Same gentleman also marked us down on "location" despite photos inside out of the window, outside and aerial view, google streetview photos and accurate times and distances to all facilities.
It only annoyed us because he was only our fifth guest, so low stars had quite an impact overall.
An Airbnb first-timer as well.
Good to read your comments.Yes it's quite a steep learning curve for new Hosts and it is said that time is a great healer (which it is).
A new host always (I think) goes to great lengths in providing a fantastic experience for his/her guests and I have found that to be rewarding with very few problem reviews. I have found, however, that where I have gone way over the top with assistance and extra help I haven't received a review at all. These would be from primarily younger guests who haven't yet discovered or learned what constitutes acceptable behaviour!

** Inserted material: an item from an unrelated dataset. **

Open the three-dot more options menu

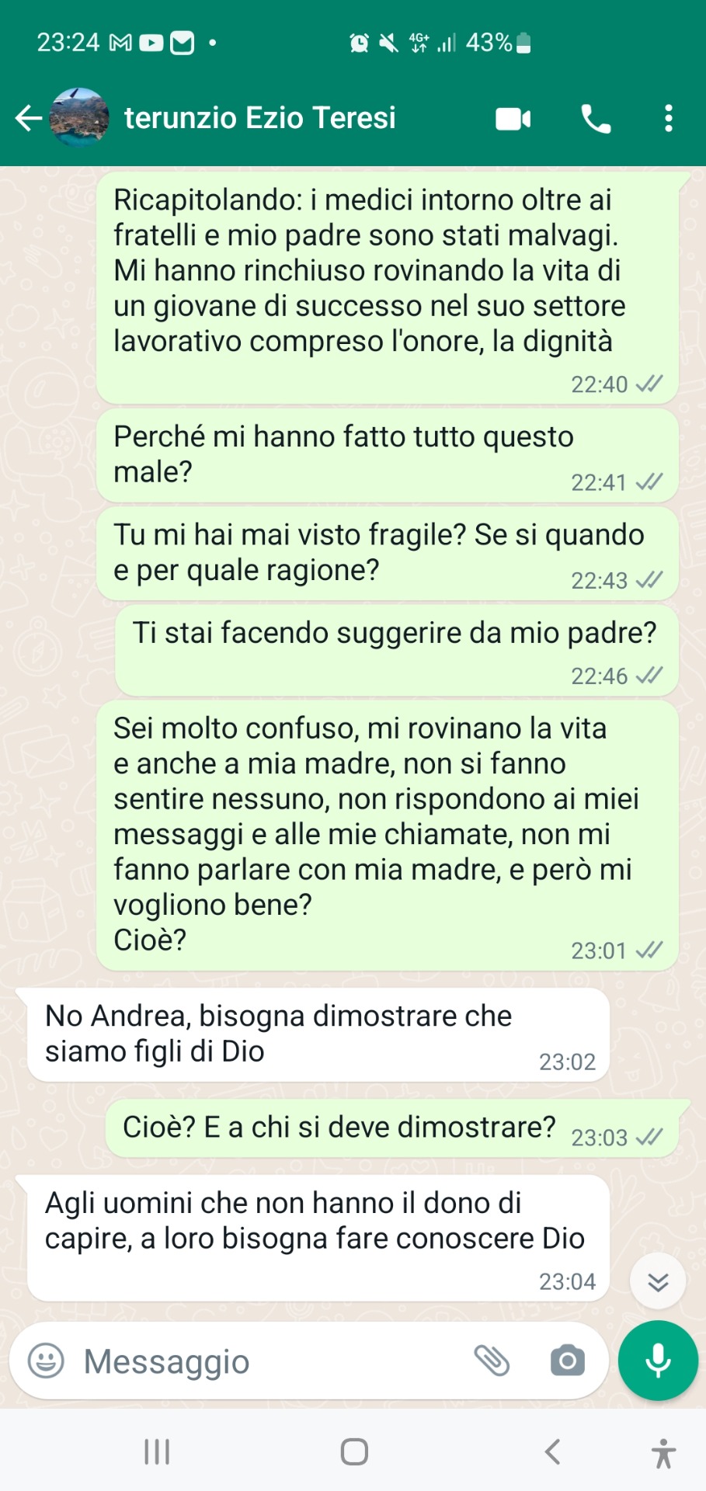(668, 119)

One thing I have done is to introduce a Visitors Book, which came about by accident when I discovered an old one from years back. I leave it in plain sight in the dining room so guests having breakfast already expect me to ask for their email. Mostly they are really surprised at the volume and superlative nature of the entries .This,for me, is as important as the Airbnb reviews and is a good indication of what will appear on-site.This gives me a good-soup-glow feeling immediately after guests leave and makes the extra effort really worthwhile.
The problem with many guests is that they don't read the House Rules which can then come back to bite them. Mostly Airbnb newbie guests seem to think that an Airbnb listing is the same as an Hotel with 24 -7 service and facilities.

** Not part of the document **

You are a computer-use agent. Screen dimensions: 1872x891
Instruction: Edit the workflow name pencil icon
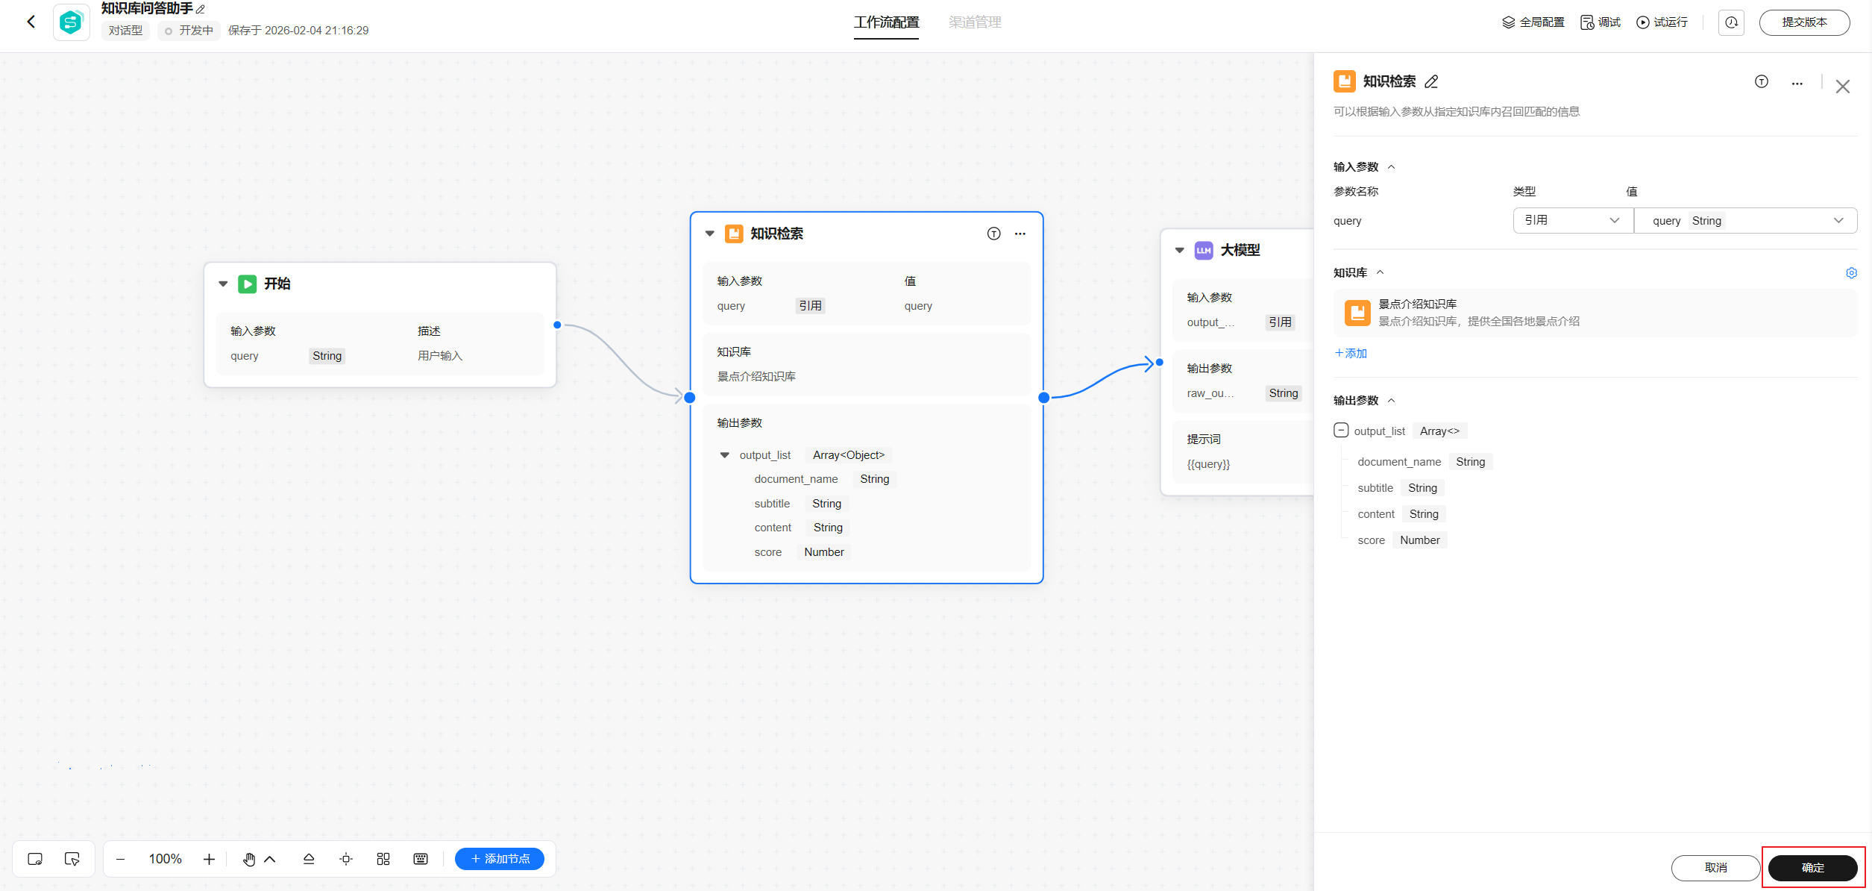(201, 9)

I wish you great success and less of the problematic guests
Regards Robin. (15 month Superhost with 38 different Nationalities to crow about!)
Jessica I agree with you I have a GSD and a cat I list this on my site. My guests gave me a review that said there was dog hair every where. I vacuum on a daily basis so my home is clean.
what does it matter, dogs swim in pools all the time. pool have chlorine for a reason. I hate guest like that, sorry but that review should just be taken down.
Airbnb should allow us to remove 1 review per 50 I believe. I also think if a guest has left less than 2 reviews and 1 of those is a 1 star to me. I should be able to contest the review no questions asked. Airbnb should trust a superhost with 100 positive reviews over 1 person who just tried Airbnb for the first time and had unrealistic expectations giving you your 1 and only 1 star review.
You indeed were very very lucky. I found no reps to be helpful when guests write a false review.
I have lost my status even though my other reviews are excellent.